Bruce Ogilvie, an office bearer of Siol nan Gaidheal, or “Seed of the Gaels”, once pictured with Alex Salmond, was “angry” that the Irish band had turned up at the 2017 rally at the National Trust for Scotland’s Battle of Bannockburn Visitor Centre, Stirling Justice of the Peace Court was told.
Ogilvie, 57, who was linked to the extreme anti-English group Settler Watch in the 1990s, was alleged to have shouted “Fenian bastards” at the band amid ugly scenes.
The court heard “nasty words” were said on both sides, and the family atmosphere of the rally, attended by hundreds of adults and children, initially began to sour when a group of Spaniards took exception to the Catalan flag being flown.
Donald Anderson, leader of the Scottish Republican Socialist Movement, which organises the annual rally on the nearest Saturday to the anniversary of Robert the Bruce’s 1314 victory, said there had been “the usual march” from the town to the Heritage Centre.
He told the court: “I was the organiser and MC at the microphone.
“There was a band from Coatbridge called the United Irishmen Republican Flute Band.
“My friend Bruce Ogilvie was with me. He wasn’t pleased about the Irish band being present. He was angry and upset. He was shouting things at the band. A few shouted back.
“The bandmaster had to restrain the band members. They all wanted to fight with Bruce - it got to that stage.
“I had to explain to Bruce there were Irishmen at Culloden and he was calmed down.
“Then the rally finished and we all marched off to the pub.”
Cross-examined, Mr Anderson, 82, said there had been “a noise of shouting and swearing, but no fisticuffs”.
Paul Lee, a former soldier monitoring the rally with a bodycam and two-way radio, said Ogilvie had been called “an Orange bastard” by someone present.
Mr Lee, 54, said: “The atmosphere was friendly, with young and old people and weans, but it changed.
“There were a load of Spaniards who were kicking up about a Catalan flag and that was what actually kicked it off.
“I stepped in to split it up.
“It really got out of hand.

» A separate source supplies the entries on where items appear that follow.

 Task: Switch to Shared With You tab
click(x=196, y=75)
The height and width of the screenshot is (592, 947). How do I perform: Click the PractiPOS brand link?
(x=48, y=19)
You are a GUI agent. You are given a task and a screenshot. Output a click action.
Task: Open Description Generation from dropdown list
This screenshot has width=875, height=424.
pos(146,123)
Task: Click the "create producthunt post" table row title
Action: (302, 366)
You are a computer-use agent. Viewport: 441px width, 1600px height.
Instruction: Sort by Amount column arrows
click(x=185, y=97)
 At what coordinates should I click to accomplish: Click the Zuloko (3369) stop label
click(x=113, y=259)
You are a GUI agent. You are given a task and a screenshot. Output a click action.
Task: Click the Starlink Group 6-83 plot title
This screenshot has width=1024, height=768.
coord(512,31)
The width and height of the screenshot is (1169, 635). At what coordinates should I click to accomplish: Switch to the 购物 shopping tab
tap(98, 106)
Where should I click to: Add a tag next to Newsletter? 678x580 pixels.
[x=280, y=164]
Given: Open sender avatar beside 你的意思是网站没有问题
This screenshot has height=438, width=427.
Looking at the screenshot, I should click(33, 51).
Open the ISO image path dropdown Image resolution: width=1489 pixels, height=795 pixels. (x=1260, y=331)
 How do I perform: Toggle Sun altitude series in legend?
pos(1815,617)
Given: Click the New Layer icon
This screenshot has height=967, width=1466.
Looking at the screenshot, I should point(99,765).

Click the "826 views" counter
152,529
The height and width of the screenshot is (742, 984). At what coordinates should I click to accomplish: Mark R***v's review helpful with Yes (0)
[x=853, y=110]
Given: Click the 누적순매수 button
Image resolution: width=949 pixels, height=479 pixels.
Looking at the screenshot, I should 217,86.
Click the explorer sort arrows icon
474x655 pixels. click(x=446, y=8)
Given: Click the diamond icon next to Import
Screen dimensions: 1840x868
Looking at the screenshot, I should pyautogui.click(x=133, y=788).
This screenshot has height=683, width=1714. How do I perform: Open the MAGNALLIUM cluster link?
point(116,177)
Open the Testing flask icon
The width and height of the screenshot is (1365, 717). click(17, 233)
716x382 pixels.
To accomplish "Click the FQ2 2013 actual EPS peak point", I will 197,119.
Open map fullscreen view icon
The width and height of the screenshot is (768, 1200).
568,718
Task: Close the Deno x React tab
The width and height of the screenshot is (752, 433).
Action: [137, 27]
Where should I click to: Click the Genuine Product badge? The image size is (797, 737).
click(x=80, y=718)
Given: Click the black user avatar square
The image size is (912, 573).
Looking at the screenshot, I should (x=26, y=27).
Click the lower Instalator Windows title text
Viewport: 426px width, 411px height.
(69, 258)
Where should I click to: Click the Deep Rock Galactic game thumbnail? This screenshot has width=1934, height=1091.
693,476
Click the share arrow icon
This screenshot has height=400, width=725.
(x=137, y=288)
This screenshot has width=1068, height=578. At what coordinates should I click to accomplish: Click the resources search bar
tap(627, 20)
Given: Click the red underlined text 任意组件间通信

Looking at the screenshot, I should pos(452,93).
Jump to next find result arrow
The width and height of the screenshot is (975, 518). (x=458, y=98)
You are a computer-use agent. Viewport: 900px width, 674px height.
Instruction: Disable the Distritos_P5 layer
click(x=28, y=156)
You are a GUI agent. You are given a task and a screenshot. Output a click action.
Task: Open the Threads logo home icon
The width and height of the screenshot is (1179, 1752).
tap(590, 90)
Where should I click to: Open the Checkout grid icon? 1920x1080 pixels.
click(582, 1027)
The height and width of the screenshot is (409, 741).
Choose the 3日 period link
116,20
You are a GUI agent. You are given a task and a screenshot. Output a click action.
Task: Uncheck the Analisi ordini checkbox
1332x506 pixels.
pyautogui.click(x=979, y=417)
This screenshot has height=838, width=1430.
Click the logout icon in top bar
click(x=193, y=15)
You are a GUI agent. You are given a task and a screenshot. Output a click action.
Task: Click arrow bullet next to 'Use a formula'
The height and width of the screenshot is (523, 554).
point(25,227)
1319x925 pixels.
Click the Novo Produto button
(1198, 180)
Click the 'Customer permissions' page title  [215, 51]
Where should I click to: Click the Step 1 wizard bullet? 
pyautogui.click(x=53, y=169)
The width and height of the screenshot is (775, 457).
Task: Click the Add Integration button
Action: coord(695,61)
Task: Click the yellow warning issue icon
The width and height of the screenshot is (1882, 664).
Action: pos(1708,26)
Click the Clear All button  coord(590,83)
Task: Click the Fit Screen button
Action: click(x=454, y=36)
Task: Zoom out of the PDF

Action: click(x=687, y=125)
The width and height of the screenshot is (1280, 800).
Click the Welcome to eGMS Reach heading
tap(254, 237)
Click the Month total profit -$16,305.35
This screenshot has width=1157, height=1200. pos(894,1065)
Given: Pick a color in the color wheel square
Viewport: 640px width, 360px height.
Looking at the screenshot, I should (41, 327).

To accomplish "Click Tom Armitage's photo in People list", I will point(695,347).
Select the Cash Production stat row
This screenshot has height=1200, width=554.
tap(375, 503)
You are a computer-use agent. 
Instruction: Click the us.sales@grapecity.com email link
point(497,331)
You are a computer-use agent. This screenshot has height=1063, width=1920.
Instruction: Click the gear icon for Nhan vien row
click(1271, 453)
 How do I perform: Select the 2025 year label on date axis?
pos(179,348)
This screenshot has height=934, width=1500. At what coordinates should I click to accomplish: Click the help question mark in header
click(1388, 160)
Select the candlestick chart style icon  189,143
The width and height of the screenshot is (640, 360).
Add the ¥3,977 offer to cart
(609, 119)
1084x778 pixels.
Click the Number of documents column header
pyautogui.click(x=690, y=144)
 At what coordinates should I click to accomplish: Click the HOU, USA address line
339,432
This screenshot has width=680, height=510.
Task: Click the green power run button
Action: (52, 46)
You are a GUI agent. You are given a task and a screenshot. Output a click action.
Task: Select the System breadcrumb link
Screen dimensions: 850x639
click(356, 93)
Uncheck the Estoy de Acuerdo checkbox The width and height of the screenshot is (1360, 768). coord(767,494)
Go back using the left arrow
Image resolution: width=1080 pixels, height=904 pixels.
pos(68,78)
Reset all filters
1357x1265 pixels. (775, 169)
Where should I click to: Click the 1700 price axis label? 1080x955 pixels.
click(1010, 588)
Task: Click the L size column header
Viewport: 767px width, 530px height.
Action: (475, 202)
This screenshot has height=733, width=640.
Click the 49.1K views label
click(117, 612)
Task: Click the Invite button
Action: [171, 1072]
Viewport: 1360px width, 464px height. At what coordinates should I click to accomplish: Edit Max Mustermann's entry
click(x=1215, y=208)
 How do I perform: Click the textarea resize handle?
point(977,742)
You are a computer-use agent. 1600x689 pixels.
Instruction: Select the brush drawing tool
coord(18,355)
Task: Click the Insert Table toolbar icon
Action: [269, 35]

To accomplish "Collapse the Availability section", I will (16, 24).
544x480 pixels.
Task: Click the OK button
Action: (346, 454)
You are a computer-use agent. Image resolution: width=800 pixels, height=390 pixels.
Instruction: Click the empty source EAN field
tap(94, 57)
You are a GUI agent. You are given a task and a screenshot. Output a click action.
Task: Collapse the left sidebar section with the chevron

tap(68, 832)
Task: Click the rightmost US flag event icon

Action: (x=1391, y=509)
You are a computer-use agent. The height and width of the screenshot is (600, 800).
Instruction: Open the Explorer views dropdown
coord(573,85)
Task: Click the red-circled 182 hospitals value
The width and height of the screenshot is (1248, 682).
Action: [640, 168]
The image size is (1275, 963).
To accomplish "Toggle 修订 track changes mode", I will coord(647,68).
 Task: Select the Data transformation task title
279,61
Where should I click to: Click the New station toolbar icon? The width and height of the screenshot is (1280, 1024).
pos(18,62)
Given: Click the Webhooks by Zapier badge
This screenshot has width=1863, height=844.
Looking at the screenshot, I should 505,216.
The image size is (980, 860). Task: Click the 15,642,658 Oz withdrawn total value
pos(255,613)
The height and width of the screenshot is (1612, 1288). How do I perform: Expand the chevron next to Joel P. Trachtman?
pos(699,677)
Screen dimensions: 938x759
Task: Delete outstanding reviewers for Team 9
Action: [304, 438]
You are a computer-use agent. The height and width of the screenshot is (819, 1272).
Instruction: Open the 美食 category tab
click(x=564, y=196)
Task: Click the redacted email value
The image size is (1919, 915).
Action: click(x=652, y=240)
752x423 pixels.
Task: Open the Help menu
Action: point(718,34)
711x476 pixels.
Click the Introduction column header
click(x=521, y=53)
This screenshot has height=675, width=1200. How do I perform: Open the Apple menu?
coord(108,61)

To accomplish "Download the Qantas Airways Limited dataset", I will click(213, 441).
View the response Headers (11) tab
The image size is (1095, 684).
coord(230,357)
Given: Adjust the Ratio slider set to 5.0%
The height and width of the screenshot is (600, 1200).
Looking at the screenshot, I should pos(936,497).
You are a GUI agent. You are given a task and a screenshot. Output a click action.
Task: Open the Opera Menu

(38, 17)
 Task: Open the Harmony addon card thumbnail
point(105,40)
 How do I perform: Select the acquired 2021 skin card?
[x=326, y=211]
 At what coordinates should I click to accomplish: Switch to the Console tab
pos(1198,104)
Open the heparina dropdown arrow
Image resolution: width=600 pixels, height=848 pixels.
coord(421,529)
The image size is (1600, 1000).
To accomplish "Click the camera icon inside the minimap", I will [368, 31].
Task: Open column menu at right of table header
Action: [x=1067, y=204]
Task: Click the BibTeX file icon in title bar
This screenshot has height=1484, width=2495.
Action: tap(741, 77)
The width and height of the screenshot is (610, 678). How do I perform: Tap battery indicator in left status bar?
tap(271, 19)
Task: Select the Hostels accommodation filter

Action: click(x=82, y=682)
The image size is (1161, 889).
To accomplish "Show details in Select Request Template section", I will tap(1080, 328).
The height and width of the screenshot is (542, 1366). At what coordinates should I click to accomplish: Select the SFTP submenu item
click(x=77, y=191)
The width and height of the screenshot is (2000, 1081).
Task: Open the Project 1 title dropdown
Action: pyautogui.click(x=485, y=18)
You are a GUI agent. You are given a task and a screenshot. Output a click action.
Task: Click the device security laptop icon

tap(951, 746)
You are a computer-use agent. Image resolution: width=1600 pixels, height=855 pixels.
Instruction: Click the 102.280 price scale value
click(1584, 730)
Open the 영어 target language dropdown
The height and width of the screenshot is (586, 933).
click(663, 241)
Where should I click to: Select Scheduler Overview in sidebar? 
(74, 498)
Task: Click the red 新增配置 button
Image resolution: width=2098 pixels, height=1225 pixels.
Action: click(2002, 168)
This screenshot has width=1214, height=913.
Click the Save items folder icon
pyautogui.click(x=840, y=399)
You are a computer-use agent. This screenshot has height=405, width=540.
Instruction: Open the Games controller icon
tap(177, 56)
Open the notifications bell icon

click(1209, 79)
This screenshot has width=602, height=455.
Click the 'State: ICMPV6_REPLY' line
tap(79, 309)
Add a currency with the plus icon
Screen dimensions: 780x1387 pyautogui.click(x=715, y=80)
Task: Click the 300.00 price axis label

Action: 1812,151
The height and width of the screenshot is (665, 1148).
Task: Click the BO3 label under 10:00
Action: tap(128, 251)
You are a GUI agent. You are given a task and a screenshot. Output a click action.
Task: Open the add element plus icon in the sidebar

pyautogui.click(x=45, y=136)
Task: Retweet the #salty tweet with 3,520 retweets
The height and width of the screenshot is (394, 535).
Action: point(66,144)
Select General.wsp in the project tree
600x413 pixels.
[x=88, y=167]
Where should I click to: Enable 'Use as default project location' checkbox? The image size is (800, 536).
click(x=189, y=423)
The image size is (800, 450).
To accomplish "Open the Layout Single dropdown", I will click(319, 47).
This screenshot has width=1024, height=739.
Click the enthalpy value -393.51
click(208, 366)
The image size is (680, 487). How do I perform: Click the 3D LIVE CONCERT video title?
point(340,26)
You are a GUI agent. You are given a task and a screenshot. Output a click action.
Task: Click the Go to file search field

There were nasty words said from both sides.”
Mr Lee, from Falkirk, agreed with prosecutor Ashley Smith that when police phoned him up a few weeks after the incident - which occurred on June 10th 2017 - he had stated that Ogilvie, who was wearing a black top with “Gaelic symbols on it”, had “attended with some stragglers, one carrying a Scottish flag” and stood near a contingent from the William Wallace Society.
He told the police officer: “Bruce Ogilvie started shouting at the Irish flute band.”
But he agreed with solicitor Norman Fraser, for Ogilvie, that it had simply been a telephone conversation - he had not gone to the police station and had neither made nor signed a formal statement. He said he had memory problems and could not recall exactly what he had told the officer.
Ogilvie, of Montrose, denied threatening and abusive behaviour, shouting and swearing, and uttering sectarian remarks.
Submitting no case to answer, Mr Fraser said that “anti-Irish, anti-Catholic” slogans were “alien” to Ogilvie.
He said: “They are not expressions he has used.”
Justice of the Peace Dr Vicki Nash upheld the submission.
She said the police statement was insufficiently corroborated and found Ogilvie - who therefore had no opportunity to give evidence himself - not guilty.
Siol nan Gaidheal was formed in 1978. It does not classify itself as a political party and claims the “fostering of Scottish ethnicity as the bedrock of Scottish nationality should in turn form the basis for Scottish citizenship”. Members were officially banned from the SNP in 1982 by then party leader Gordon Wilson, who described it as “proto-fascist”.
However, Mr Ogilvie appears to have been involved in the SNP until much later. He was active in its Bannockburn branch in 2005 and was pictured with Alex Salmond, then First Minister, and local SNP election candidates in 2009.